Czy wyborca może zakazać przekazania swoich danych poczcie? Sprawdzamy

Czy Poczta Polska otrzyma dane osobowe wyborców? Shutterstock

Po tym, jak samorządowcy otrzymali wnioski o udostępnianie Poczcie Polskiej spisów z danymi wyborców, internauci publikują w sieci oświadczenia o braku zgody na przekazanie ich danych poczcie. Konkret24 sprawdził, czy jako obywatele mamy w ogóle na to wpływ.

Wójtowie, burmistrzowie i prezydenci miast otrzymali w tym tygodniu e-mailem wniosek o "przekazanie spisów wyborców Poczcie Polskiej S.A. celem przeprowadzenia wyborów korespondencyjnych". Samorządowcy mają "podjąć stosowne działania" przygotowujące do takiego przekazania. Wielu się oburzyło, twierdząc, że nie ma na to podstaw prawnych; niektórzy od razu zadeklarowali, że nie udostępnią poczcie spisu wyborców.

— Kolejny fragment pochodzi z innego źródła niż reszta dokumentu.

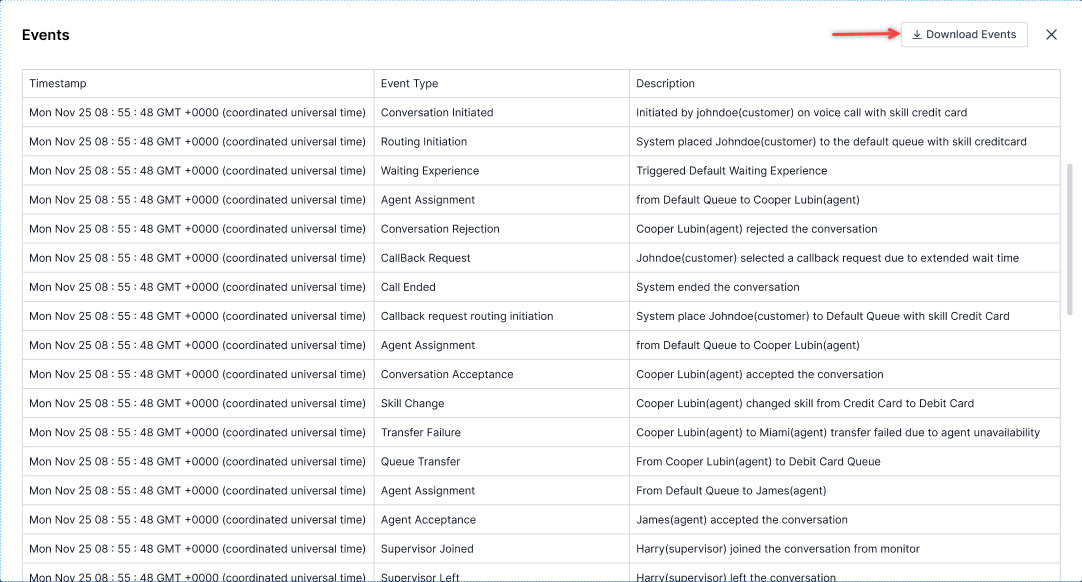The width and height of the screenshot is (1082, 582).
Task: Click Callback request routing initiation cell
Action: coord(467,316)
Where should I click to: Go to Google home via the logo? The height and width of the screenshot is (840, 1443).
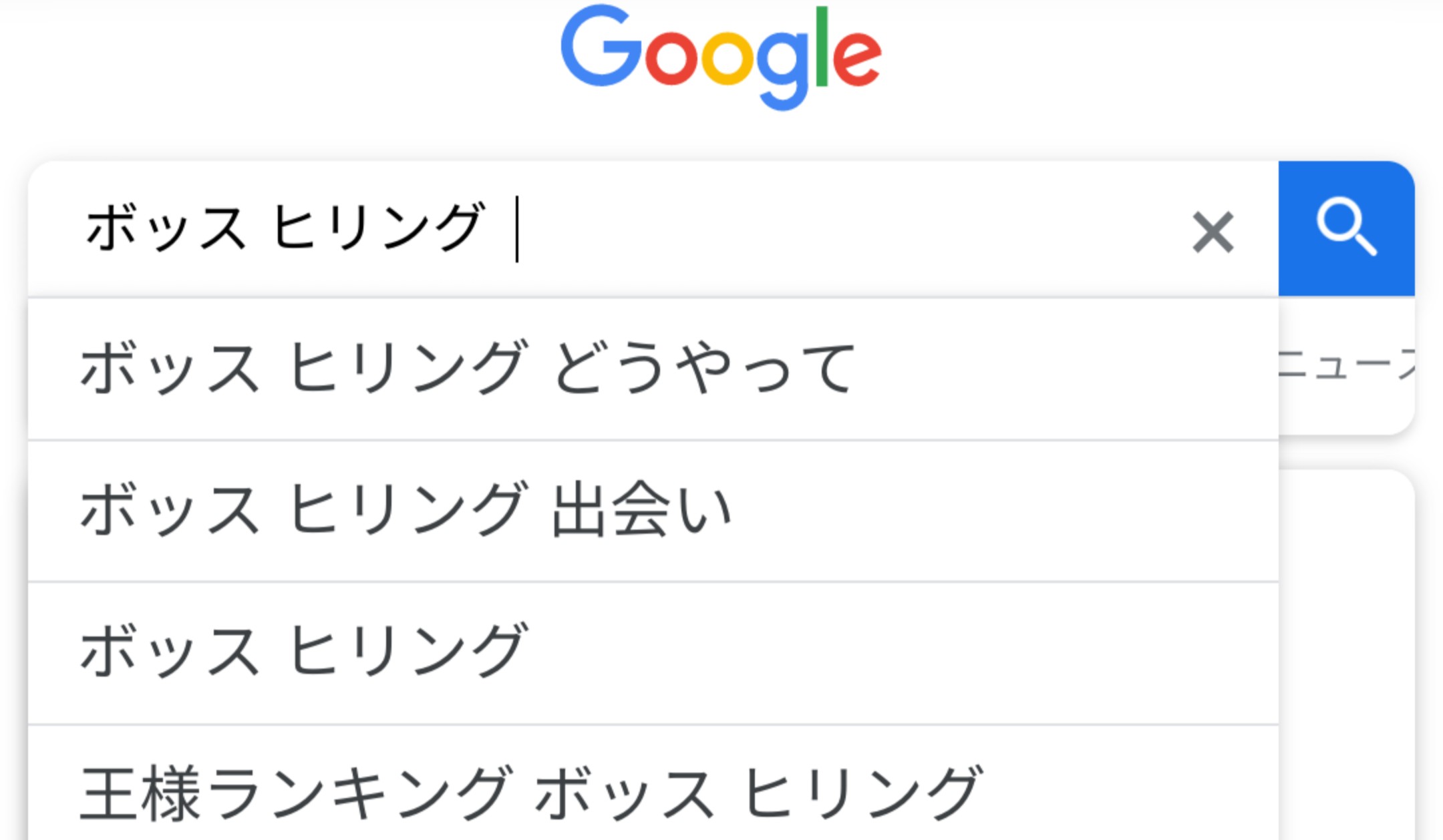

Prezydent Gdańska Aleksandra Dulkiewicz i prezydent Sopotu Jacek Karnowski na konferencji prasowej 23 kwietnia zapowiedzieli, że w związku z otrzymaniem e-maili niepodpisanych imieniem i nazwiskiem, a tylko jako "Poczta Polska", złożą zawiadomienie do prokuratury o możliwości popełniania przestępstwa wyłudzenia danych osobowych.

Poczta Polska i wojewodowie chcą danych wyborców. "Nie znam osoby Poczta Polska"
Poczta Polska i wojewodowie chcą danych wyborców. "Nie znam osoby Poczta Polska"Fakty po południu

Aleksandra Dulkiewicz poinformowała też, że gdański urząd miejski otrzymał wiele wiadomości od mieszkańców, którzy nie wyrażają zgody na przekazywanie komukolwiek ich danych osobowych. Konkret24 zapytał prawników, czy obywatel może nie zgodzić się na udostępnienie jego danych osobowych Poczcie Polskiej.

Poczta nie ma podstawy prawnej

W e-mailach do wójtów, prezydentów i burmistrzów jest prośba o udostępnienie aż 17 danych o każdym obywatelu, m.in. numeru PESEL, obu imion wyborcy, nazwiska i adresu. Poczta powołuje się na art. 99 ustawy z 16 kwietnia o szczególnych instrumentach wsparcia w związku z rozprzestrzenianiem się wirusa SARS-CoV-2 (tzw. specustawy). Mówi on, że:

Operator wyznaczony w rozumieniu ustawy z dnia 23 listopada 2012 r. – Prawo pocztowe, po złożeniu przez siebie wniosku w formie elektronicznej, otrzymuje dane z rejestru PESEL, bądź też z innego spisu lub rejestru będącego w dyspozycji organu administracji publicznej, jeżeli dane te są potrzebne do realizacji zadań związanych z organizacją wyborów Prezydenta Rzeczypospolitej Polskiej bądź w celu wykonania innych obowiązków nałożonych przez organy administracji rządowej. Art. 99 specustawy z 16 kwietnia 2020

Tylko że uchwalona przez Sejm 6 kwietnia ustawa o szczególnych zasadach przeprowadzania wyborów powszechnych na Prezydenta Rzeczypospolitej Polskiej zarządzonych w 2020 roku nie obowiązuje – wciąż pracuje nad nią Senat (ma czas do 6 maja). Według obecnego prawa wybory prezydenckie należy więc przeprowadzić w tradycyjny sposób.

"Nie wyrażam zgody"

Sprzeciw wobec udostępnianiu Poczcie Polskiej ich danych osobowych ogłaszają w mediach społecznościowych obywatele, w tym opozycyjni politycy. "Nie wyrażam zgody, żeby moje dane ze spisu wyborców zostały przekazane przez Urząd Gminy w Goleniowie" – napisał na Facebooku internauta. Oświadczenia innych brzmią podobnie.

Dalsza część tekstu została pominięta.